:: The data ::

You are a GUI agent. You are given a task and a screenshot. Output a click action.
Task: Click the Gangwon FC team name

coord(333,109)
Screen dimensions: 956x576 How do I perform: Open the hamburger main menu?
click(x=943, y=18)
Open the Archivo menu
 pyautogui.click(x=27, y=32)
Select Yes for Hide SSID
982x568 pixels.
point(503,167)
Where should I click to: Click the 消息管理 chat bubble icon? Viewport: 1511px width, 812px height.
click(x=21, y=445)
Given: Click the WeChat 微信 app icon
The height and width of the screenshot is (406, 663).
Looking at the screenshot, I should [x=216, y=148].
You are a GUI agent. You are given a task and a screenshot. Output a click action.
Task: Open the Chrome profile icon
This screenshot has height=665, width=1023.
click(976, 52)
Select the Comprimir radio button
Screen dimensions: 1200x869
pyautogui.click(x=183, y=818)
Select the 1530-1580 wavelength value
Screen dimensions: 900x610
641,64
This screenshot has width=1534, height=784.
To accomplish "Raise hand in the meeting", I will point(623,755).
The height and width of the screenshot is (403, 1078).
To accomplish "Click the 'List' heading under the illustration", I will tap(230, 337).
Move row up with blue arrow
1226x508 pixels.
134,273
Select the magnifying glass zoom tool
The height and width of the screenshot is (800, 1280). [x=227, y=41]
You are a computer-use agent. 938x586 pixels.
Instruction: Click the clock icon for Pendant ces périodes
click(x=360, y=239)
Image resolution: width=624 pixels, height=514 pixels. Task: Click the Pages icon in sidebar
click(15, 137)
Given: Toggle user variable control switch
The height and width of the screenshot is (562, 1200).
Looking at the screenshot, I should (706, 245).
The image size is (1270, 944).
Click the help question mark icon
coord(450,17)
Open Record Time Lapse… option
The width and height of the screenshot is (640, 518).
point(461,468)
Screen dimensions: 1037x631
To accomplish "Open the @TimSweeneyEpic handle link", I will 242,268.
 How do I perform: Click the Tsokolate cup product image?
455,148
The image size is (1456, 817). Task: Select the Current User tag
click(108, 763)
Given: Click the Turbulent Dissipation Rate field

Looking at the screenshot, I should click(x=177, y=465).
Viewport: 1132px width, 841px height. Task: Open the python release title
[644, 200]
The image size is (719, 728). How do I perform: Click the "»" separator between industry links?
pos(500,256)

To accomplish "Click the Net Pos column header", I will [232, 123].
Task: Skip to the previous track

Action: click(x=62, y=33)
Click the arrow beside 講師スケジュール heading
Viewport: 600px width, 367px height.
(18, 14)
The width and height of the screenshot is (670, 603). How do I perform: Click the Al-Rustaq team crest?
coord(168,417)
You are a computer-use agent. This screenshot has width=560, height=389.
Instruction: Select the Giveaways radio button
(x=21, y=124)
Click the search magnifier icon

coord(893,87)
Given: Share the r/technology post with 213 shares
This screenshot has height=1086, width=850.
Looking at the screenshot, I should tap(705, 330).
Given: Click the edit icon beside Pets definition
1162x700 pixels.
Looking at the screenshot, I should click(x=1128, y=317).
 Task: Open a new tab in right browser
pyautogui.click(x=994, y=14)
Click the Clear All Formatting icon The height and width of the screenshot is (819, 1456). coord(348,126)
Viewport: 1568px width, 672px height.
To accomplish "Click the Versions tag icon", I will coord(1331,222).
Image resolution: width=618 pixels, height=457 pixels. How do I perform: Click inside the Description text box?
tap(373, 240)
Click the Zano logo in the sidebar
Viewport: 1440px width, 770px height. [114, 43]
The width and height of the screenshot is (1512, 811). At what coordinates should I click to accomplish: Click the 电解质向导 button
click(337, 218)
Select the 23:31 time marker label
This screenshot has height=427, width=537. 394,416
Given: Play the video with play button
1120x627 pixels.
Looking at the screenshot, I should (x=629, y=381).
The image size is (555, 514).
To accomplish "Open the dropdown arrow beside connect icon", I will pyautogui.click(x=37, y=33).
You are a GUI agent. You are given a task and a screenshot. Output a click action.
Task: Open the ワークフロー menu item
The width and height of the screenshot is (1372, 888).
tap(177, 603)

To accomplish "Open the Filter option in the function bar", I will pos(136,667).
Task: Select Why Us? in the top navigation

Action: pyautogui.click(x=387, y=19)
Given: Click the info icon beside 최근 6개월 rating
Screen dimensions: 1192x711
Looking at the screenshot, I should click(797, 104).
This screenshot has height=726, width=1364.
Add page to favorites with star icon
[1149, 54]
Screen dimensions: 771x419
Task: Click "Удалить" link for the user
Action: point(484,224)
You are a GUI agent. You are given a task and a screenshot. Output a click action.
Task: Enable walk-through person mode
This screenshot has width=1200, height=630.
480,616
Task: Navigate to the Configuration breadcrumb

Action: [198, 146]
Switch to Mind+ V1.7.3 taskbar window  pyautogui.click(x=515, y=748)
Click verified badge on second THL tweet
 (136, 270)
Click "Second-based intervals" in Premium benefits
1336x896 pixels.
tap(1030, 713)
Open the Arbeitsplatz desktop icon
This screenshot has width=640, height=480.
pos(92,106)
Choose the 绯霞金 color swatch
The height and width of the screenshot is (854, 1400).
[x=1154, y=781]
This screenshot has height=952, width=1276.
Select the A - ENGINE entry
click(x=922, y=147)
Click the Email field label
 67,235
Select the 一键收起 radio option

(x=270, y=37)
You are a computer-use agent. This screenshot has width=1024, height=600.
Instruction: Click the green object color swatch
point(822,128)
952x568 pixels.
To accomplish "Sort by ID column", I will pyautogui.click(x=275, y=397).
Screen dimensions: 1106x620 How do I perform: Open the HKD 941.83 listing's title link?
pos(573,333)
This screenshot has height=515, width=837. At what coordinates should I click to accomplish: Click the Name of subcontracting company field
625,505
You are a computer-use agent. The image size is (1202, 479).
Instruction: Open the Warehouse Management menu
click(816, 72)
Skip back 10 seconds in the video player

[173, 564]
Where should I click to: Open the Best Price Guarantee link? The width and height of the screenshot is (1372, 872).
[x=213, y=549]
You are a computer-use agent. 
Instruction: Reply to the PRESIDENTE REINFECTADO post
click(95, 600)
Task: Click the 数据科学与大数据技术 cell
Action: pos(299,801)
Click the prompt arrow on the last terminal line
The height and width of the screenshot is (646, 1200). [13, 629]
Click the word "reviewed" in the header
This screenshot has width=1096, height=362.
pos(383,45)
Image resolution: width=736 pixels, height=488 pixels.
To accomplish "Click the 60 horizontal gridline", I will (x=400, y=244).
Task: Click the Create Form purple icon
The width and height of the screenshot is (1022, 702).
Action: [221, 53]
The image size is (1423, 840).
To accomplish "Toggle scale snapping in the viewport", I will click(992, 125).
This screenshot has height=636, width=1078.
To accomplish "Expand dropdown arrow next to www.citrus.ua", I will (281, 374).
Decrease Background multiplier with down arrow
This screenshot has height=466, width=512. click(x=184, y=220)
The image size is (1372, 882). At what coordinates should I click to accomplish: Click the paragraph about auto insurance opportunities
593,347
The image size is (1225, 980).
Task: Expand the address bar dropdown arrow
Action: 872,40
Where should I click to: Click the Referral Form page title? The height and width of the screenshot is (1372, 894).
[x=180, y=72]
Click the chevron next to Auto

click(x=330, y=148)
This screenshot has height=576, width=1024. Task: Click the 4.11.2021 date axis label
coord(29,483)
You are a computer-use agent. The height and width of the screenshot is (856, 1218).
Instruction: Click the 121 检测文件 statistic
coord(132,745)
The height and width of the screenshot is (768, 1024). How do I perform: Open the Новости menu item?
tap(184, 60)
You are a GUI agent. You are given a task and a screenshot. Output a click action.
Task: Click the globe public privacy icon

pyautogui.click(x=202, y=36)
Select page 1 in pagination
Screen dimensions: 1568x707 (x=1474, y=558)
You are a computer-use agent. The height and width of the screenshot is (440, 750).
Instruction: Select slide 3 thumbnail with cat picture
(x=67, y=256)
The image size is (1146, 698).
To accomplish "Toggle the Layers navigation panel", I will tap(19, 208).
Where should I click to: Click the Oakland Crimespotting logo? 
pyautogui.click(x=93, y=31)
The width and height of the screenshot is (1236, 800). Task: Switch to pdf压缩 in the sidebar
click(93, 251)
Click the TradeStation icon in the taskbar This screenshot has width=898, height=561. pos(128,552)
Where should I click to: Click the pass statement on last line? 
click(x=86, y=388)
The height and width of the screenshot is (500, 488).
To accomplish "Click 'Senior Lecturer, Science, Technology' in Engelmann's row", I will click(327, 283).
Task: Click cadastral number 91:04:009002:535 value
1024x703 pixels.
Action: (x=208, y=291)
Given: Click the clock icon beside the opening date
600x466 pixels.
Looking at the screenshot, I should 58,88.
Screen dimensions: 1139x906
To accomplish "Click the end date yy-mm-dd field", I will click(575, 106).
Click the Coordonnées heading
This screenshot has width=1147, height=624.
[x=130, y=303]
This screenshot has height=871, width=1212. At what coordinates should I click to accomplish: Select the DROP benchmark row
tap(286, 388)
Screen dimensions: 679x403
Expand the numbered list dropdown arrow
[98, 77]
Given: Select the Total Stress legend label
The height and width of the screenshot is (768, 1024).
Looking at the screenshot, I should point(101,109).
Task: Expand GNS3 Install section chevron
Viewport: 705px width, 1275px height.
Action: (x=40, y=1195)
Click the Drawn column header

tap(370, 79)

:::

Task - Your answer must be the lines above from the one containing "Select page 1 in pagination" to the one containing "Click the TradeStation", both included, restated word for word.

Exercise answer -
Select page 1 in pagination
Screen dimensions: 1568x707 (x=1474, y=558)
You are a computer-use agent. The height and width of the screenshot is (440, 750).
Instruction: Select slide 3 thumbnail with cat picture
(x=67, y=256)
The image size is (1146, 698).
To accomplish "Toggle the Layers navigation panel", I will tap(19, 208).
Where should I click to: Click the Oakland Crimespotting logo? 
pyautogui.click(x=93, y=31)
The width and height of the screenshot is (1236, 800). Task: Switch to pdf压缩 in the sidebar
click(93, 251)
Click the TradeStation icon in the taskbar This screenshot has width=898, height=561. pos(128,552)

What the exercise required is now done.